[Part of a data file]
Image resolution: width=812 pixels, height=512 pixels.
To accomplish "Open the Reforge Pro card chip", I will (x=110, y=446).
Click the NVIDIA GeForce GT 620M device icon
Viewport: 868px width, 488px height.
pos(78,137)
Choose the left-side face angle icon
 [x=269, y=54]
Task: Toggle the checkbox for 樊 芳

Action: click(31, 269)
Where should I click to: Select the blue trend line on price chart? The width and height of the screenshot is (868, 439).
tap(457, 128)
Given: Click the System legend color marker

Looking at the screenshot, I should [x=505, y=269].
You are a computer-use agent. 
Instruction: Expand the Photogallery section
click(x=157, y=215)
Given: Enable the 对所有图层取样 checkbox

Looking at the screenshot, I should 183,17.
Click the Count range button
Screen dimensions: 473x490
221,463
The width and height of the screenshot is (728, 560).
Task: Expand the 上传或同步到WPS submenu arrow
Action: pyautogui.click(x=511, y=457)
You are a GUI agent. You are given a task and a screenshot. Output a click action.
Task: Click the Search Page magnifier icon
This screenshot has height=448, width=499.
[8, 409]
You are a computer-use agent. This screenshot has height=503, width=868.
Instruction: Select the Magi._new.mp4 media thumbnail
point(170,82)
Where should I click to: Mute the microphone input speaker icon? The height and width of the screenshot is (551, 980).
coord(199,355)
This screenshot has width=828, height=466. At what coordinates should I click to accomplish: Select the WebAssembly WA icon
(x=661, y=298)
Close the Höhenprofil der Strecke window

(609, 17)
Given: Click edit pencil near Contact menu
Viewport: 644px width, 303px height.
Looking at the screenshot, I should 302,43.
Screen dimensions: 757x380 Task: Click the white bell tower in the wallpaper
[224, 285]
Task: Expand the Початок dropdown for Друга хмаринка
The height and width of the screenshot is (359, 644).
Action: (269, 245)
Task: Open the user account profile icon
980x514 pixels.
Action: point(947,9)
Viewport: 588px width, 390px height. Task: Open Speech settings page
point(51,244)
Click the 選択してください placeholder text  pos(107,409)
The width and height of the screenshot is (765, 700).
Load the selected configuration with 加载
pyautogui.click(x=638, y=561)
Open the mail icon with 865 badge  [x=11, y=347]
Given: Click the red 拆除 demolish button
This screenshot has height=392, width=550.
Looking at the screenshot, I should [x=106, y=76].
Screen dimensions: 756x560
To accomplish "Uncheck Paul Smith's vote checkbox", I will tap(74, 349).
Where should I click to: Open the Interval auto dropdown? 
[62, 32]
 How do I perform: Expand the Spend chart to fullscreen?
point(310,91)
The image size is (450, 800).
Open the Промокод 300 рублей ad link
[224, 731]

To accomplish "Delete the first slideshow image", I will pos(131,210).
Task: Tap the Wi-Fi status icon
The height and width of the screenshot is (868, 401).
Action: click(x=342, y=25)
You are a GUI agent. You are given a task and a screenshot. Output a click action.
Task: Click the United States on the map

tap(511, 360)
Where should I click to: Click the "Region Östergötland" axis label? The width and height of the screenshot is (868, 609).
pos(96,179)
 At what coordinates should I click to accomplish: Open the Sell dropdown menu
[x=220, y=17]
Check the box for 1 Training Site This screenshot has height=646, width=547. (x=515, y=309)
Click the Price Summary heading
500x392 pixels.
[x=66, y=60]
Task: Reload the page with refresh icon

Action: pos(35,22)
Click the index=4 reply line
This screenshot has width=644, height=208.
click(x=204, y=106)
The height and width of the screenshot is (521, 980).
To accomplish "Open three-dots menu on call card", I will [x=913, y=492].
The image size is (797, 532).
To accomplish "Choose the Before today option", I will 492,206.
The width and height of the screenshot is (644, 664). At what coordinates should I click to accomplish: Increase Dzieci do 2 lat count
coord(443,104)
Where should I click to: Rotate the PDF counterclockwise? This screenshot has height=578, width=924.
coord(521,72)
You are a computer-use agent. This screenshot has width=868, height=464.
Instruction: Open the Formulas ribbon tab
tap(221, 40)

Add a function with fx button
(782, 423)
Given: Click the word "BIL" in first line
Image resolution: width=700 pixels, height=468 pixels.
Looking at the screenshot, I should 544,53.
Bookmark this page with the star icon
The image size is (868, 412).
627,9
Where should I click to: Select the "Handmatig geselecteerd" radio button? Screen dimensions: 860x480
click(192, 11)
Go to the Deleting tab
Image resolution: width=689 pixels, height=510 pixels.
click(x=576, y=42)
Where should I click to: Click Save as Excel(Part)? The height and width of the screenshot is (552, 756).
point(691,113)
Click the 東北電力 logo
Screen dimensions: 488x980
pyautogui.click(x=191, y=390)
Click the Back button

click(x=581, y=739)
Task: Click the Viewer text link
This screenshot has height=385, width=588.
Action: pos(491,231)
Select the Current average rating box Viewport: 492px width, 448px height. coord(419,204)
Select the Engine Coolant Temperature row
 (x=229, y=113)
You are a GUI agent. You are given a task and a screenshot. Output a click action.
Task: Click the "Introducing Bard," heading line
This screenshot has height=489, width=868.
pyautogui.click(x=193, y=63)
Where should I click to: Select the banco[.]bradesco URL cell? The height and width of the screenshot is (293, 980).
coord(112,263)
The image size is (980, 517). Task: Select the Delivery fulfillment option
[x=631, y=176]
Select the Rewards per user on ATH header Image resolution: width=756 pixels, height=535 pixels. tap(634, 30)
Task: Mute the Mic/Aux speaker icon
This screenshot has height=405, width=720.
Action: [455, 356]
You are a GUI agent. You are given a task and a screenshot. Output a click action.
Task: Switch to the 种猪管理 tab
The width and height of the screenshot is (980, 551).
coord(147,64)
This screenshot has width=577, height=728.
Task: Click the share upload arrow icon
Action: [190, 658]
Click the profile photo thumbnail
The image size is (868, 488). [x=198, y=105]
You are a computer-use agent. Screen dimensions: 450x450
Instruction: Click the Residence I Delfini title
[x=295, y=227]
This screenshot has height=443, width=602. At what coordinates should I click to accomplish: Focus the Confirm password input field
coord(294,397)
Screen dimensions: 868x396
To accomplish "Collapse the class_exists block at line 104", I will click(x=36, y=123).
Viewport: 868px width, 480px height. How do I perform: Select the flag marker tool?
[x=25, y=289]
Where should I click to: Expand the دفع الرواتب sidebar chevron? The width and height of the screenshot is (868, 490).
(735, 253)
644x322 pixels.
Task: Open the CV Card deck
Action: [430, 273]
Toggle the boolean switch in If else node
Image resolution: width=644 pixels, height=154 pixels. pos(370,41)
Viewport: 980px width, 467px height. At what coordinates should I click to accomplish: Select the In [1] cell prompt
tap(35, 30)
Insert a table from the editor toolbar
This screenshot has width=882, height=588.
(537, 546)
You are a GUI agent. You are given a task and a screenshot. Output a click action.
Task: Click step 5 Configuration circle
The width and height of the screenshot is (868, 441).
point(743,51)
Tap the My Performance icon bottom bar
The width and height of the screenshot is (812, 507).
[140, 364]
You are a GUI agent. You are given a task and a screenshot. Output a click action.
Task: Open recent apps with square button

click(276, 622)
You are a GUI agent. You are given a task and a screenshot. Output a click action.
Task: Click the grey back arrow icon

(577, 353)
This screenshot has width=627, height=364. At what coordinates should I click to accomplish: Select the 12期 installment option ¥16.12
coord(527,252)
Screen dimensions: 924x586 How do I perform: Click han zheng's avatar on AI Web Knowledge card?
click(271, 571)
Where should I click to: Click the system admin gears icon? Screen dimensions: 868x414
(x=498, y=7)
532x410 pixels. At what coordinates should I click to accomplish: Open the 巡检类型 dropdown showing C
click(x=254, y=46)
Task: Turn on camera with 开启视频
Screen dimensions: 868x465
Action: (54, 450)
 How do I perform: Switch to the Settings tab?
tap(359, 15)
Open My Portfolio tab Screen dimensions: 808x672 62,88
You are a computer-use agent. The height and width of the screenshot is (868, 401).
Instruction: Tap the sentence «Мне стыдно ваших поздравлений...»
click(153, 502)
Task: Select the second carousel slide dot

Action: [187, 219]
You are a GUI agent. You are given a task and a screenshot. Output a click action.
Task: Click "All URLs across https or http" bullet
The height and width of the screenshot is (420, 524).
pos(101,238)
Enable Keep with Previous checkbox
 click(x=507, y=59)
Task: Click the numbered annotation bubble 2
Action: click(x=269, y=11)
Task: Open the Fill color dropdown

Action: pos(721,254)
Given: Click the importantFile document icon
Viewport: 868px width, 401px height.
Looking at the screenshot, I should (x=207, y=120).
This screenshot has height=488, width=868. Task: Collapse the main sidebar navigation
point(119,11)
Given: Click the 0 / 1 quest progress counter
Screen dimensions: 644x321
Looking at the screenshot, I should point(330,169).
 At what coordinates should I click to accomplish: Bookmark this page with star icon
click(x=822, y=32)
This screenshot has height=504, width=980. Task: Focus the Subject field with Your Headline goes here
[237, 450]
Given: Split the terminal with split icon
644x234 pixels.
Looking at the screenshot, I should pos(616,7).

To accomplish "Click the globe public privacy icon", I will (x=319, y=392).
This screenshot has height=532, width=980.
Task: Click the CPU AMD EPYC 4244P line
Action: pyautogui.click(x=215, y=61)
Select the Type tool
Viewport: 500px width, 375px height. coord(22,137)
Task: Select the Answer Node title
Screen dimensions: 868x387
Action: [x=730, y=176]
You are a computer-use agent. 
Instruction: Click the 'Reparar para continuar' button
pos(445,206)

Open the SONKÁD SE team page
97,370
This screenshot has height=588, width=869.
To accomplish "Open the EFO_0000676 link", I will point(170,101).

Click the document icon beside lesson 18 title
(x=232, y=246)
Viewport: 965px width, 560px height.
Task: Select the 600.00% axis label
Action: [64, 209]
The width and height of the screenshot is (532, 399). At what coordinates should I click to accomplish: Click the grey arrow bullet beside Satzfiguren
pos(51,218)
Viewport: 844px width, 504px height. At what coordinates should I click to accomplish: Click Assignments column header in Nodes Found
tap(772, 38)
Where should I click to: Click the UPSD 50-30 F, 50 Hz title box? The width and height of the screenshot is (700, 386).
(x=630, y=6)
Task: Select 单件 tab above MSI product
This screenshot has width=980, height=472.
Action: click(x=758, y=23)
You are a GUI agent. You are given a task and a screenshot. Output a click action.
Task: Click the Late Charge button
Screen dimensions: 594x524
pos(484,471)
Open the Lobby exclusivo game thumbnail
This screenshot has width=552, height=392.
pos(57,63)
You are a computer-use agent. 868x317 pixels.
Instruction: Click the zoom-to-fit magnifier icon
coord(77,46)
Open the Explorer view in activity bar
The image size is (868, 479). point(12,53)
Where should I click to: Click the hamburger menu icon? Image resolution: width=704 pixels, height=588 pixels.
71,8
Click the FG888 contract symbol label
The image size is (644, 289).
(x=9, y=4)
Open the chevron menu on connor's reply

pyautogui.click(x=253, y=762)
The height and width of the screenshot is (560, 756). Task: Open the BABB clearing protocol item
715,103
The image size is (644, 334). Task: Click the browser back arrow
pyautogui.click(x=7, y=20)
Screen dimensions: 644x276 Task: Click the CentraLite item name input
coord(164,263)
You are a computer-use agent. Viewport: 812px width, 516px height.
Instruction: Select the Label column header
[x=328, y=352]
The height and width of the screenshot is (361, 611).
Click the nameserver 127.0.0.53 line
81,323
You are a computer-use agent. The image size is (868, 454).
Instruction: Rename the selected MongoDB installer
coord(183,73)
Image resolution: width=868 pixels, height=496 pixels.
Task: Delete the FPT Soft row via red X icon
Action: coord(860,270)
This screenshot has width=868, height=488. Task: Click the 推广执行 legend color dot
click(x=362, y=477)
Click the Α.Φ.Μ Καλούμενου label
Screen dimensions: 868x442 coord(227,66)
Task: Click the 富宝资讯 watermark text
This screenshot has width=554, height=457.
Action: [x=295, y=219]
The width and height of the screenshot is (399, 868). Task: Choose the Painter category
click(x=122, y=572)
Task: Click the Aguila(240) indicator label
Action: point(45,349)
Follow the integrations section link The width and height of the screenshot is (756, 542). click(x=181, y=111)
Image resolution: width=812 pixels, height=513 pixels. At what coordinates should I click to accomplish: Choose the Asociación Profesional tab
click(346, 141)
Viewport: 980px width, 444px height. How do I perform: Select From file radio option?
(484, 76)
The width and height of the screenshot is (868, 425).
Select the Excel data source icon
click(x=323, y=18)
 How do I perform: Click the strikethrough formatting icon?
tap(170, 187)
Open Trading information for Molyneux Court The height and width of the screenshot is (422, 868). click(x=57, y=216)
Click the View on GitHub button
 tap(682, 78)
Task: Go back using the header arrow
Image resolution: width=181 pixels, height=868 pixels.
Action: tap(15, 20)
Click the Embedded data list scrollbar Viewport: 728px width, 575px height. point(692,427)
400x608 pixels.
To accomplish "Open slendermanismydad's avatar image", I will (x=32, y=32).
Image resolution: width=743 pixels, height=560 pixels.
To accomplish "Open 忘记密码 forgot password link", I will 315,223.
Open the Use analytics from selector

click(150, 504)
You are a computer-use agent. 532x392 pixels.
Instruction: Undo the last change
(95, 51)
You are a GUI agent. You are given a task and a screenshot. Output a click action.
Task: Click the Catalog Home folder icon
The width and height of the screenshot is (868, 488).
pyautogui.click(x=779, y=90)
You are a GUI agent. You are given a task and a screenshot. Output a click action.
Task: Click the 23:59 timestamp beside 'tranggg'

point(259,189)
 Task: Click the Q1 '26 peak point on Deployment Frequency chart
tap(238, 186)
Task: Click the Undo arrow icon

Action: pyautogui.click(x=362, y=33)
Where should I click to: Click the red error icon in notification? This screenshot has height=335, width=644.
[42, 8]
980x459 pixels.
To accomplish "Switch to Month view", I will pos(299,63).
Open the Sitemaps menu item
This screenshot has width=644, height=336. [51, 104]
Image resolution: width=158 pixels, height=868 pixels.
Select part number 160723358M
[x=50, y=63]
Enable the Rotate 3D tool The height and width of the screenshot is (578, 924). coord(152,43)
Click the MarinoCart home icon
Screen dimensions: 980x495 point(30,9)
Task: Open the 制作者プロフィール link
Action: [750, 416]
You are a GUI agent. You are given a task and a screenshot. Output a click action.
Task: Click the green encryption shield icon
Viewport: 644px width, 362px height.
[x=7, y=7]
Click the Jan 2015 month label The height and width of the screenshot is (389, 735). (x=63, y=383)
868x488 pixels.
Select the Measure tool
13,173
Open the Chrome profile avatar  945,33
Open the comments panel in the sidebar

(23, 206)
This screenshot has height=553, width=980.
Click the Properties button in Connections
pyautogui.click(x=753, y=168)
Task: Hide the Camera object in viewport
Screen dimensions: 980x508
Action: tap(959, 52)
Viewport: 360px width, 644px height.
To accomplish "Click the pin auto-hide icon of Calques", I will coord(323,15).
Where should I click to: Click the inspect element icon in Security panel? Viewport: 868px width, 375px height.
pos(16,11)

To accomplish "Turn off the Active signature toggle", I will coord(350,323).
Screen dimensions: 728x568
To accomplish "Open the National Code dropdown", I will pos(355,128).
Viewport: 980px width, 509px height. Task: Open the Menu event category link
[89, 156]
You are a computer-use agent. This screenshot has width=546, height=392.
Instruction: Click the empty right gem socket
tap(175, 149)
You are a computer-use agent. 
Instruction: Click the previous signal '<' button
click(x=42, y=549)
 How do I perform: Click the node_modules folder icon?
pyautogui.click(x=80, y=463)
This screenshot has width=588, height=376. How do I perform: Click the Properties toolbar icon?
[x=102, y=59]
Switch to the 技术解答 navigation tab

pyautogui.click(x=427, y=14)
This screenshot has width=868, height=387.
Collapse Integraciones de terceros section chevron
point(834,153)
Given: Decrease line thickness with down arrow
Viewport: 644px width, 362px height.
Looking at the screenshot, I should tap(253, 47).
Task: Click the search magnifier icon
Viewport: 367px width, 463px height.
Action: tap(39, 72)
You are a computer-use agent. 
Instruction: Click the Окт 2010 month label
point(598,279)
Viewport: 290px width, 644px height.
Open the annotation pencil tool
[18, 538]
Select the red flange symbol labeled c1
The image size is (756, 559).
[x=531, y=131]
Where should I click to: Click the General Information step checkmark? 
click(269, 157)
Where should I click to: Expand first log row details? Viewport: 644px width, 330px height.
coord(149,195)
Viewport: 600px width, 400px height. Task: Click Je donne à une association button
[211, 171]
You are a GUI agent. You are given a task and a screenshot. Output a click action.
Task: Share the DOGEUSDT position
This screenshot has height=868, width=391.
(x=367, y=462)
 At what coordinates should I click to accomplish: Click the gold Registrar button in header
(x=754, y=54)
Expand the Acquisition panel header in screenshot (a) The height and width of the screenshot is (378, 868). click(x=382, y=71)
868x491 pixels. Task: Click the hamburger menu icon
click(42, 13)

Instructions to follow:
How many lines in the entries above contain the string "cell"? Reply with only the number.

Solution for this problem:
2